E.O. 12958: DECL: 11/14/2018


1. (C) SUMMARY: As instructed, Ambassador Oliver met with the
Ambassador of Egypt to UNESCO to inform her that the U.S. would be
unable to support their candidate for the position of the next
Director General of UNESCO. Ambassador Oliver also had conversations
on this matter with the UNESCO Ambassadors from Japan, the UK,
Hungary, France, and the Czech Republic. There was complete
agreement among all these individuals that the Egyptian candidate,
the Minister of Culture, Farouk Hosni, is not the right individual to
lead UNESCO, and that some way must be found to prevent him from
being elected as Director General. END SUMMARY.
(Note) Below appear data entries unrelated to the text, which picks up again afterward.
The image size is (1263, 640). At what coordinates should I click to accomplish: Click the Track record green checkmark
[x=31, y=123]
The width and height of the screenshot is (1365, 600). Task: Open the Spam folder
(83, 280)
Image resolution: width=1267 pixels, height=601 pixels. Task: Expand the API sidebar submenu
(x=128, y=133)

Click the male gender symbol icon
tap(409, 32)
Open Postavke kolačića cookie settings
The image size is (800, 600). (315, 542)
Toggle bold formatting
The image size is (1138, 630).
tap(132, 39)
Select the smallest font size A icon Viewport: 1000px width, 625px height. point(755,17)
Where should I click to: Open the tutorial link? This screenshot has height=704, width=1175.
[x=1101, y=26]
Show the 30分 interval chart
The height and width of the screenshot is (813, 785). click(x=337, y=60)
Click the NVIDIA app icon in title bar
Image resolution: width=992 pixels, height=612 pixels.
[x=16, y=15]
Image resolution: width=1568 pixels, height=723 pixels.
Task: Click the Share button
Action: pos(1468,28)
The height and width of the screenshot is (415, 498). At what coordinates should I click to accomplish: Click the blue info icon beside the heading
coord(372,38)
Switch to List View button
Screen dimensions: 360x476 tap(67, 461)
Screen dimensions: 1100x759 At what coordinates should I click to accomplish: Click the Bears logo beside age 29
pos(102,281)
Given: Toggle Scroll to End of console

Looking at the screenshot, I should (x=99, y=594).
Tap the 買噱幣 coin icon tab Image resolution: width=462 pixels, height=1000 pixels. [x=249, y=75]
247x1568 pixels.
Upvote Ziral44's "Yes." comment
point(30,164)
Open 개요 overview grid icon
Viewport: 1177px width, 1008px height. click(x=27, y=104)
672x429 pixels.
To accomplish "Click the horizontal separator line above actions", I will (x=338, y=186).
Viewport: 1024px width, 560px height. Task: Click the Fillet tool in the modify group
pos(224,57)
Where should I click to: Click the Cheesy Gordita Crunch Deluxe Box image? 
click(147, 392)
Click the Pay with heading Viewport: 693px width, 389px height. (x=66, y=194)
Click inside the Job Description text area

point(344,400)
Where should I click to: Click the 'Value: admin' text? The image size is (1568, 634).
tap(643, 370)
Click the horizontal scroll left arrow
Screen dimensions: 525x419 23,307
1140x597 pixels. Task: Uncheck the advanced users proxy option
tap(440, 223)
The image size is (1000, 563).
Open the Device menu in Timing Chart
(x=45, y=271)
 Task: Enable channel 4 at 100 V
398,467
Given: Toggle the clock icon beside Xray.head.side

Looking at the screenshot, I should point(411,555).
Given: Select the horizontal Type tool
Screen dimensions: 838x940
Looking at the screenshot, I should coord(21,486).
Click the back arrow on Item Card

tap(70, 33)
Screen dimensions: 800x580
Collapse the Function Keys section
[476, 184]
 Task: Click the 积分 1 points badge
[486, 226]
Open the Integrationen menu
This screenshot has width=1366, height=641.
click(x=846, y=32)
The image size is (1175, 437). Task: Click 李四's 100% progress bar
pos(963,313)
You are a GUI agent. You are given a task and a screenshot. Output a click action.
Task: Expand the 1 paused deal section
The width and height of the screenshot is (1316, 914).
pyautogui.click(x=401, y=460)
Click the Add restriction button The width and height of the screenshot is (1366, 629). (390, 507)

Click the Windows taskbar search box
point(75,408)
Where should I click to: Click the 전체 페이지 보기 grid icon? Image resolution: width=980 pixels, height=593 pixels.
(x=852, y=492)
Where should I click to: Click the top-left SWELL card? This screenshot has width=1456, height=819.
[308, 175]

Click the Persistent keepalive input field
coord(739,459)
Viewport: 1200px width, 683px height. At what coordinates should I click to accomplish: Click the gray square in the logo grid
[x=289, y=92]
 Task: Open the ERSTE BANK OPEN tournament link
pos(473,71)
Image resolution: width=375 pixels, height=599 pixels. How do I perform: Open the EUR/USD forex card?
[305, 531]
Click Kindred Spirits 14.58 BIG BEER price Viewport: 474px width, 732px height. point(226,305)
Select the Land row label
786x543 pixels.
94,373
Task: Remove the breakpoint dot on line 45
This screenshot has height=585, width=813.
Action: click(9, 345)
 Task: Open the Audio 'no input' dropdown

2.(C) As instructed by IO, Ambassador Oliver met on
November 13 with the Egyptian Ambassador to UNESCO, Dr. Shadia
Kenawy, to tell her that the United States would not be able to
support the Egyptian candidate for the next Director General of
UNESCO, Egyptian Minister of Culture, Farouk Hosni. The election
will be held at UNESCO's next General Conference in October, 2009.
Ambassador Oliver said that although the U.S. understood the desire
of Egypt and the other Arab states to have an Arab Director General,
we had decided that Mr. Hosni was not the right individual for the
position. The Egyptian Ambassador seemed slightly surprised, and
asked whether this message had been communicated to Cairo.
Ambassador Oliver said that she did not know. The Egyptian
Ambassador was gracious but clearly very disappointed. In response
to a question from Ambassador Oliver, the Egyptian Ambassador said
that Egypt had not yet sent a letter to UNESCO formally designating
him as a candidate for the Director General position at UNESCO. The
Egyptian Ambassador then told Ambassador Oliver that she would
immediately report their conversation to Cairo.

3. (C) Ambassador Oliver also met with the Japanese Ambassador to
UNESCO, Mr. Tadamichi Yamamoto, to share the U.S. position with him.
The Japanese Ambassador was very pleased, and said that they also did
not support Mr. Hosni, but because of the desire of Director General
Matsuura to be perceived as neutral, Japan could not take the lead in
opposing Mr. Hosni. He added that Japan would insist on identifying
the strongest individual for the next Director General position,
regardless of what region that individual came from.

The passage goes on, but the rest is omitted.